Students will journey with Gary the Grass Shrimp to meet his friends that live in the Chesapeake Bay. Children will learn about animal adaptations, what animals need to survive, and animal communities using animals as a the way to get them there. You may custom design your field trip with one of these five activities:
Seining: Students will journey with Gary to explore the types of creatures that live in the nearshore zone of the Bay. They will then help gather fish and invertebrates from a seine net and sort them based on their adaptations for moving (swimming, hopping, crawling, floating, and sitting). Students will then count their organisms and discuss what they found.

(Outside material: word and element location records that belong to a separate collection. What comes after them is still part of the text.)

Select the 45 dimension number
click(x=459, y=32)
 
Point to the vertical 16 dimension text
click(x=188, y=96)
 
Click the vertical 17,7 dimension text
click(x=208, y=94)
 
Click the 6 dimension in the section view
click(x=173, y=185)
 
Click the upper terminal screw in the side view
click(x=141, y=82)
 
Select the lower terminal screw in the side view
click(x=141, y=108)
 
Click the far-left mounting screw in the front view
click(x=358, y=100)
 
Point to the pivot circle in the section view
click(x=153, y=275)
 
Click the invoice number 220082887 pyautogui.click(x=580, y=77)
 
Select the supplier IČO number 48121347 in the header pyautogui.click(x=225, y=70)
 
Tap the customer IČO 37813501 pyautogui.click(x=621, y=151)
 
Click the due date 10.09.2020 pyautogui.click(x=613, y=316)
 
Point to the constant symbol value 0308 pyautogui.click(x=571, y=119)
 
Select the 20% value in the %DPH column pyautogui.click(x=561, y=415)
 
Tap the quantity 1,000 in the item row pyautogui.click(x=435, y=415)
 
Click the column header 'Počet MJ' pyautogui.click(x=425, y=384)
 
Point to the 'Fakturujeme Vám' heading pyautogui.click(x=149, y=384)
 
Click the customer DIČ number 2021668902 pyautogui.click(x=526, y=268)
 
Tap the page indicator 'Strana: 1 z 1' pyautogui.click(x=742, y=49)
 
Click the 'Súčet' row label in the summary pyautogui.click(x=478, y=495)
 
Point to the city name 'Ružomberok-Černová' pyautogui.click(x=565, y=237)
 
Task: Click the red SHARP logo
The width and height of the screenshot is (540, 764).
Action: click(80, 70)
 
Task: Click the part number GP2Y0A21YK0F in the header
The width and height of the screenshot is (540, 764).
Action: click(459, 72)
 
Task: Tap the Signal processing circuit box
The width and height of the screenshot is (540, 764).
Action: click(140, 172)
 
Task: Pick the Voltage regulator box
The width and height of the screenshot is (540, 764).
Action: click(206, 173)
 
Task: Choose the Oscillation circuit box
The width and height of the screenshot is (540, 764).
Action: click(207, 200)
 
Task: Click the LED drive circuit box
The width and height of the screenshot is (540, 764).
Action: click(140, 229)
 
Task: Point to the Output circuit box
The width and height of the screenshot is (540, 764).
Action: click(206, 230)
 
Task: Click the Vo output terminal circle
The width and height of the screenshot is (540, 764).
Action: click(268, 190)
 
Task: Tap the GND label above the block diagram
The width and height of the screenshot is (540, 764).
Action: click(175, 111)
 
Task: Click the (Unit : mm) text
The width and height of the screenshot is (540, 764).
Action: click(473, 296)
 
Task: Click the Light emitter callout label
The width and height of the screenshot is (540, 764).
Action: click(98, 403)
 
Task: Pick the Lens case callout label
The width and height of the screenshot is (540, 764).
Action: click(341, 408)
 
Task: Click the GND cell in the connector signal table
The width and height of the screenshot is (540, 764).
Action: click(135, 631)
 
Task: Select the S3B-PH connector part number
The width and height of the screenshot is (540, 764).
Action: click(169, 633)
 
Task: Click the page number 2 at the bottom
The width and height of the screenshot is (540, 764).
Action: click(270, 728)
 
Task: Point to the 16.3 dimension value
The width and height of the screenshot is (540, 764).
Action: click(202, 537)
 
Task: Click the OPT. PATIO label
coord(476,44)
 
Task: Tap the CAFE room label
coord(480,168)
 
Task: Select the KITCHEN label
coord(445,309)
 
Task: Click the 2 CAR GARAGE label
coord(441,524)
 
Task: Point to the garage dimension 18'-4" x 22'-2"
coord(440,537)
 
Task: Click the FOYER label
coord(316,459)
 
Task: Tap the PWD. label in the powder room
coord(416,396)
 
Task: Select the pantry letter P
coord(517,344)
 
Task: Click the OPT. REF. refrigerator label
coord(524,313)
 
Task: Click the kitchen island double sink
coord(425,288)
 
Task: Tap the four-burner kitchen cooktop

Blue Crabs: We’ll journey with Gary to meet another invertebrate that is similar but not exactly like Gary himself. They will learn the parts of a blue crab, relate our five sense to a blue crab’s five senses, and learn the life cycle of a blue crab to see how baby crabs are alike but not exactly like their parents. They will then meet a live blue crab and compare it to mud crabs (smaller crabs) that live in the Bay. Students will get to handle the mud crabs and afterwards play a relay game.
Terrapins: In this station Gary will learn about the difference between land and water turtles, and specifically about the Chesapeake Bay’s unique resident, the diamondback terrapin. You’ll visit with a live terrapin and learn about his adaptations for living in the Bay. After that you’ll go with Gary on a turtle shell scavenger hunt along one of our trails.
Sharks: Gary visits with his shark friends to learn more about the types of sharks that live in the Bay. Students will help Gary figure out how big the sharks really are by learning about some of the commons sharks in the Bay. We’ll discover what sharks eat by doing a mock necropsy too. Everyone will get to learn what shark skin feels like, see shark teeth and jaws, and even see a preserved shark.
Oysters: Here we’ll travel with Gary to meet his relatives Ginny and Gus Grass Shrimp that live on an oyster reef. He will explore the different types of creatures that rely on oysters (live oysters as well as their shells). Students will sort through a basket of oyster shells looking for fish and invertebrates that colonize a model reef. Children will sort and count their creatures and then try to explain what they found.